For starters, I do like magic. However I do understand Tyson's points and yes they are valid points. My concern now is that the times will be archived, other than that I totally understand of this change. But this was such a problem, why wasn't this handled years ago? Before people began to sub-1 magic and sub-3 on master magic. There are some people that only do magic, for example Takao Hashimoto (great square-1 solver) only does Square-1, magic, and master magic as his main events. Its almost as if the WCA has been leading these people on (although I'm sure that wasn't the intention), people like Ernie and Yuxuan dedicated so much in magics thinking it will be an event that will be around for a long time as it already is. 
Times getting archived really is taking away something from the competitor. In Yuxuan and Ernie's case, is that not taking away an official guiness world record? And for someone like Ernie, Zach, or me these times means something to us and we worked for them. As Stephan Pochman said "its like kicking someone's sand castle". Also I wanted to point out that Tyson's second contention is invalid towards master magic.

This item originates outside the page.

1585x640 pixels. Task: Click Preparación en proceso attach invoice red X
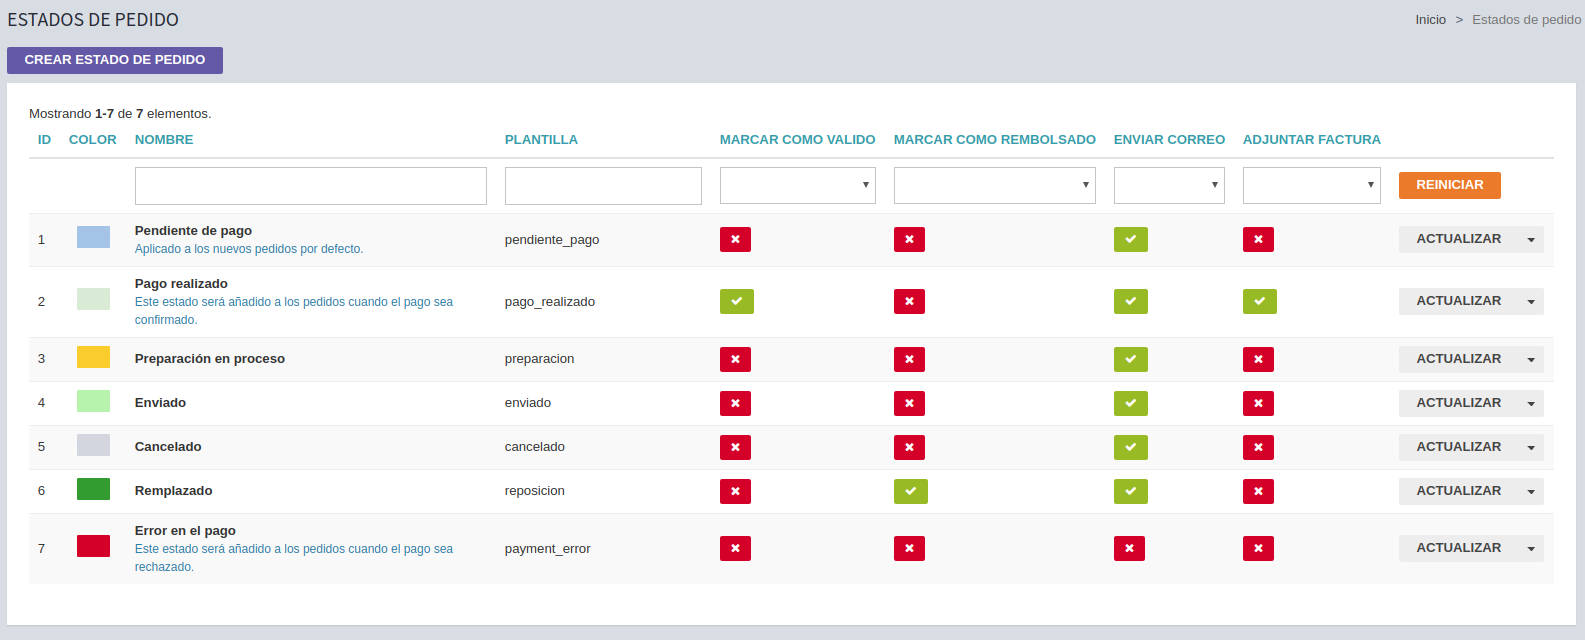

Bring on the flames people.


----------



## uberCuber (Jul 23, 2012)

samchoochiu said:


> There are some people that only do magic, for example Takao Hashimoto (great square-1 solver) only does Square-1, magic, and master magic as his main events.



You say some people only do magic, and then give, as an "example", someone who does something other than magic very well. I'm not even going to bother addressing the rest of your post, I just found this too funny.


----------



## samchoochiu (Jul 23, 2012)

uberCuber said:


> You say some people only do magic, and then give, as an "example", someone who does something other than magic very well. I'm not even going to bother addressing the rest of your post, I just found this too funny.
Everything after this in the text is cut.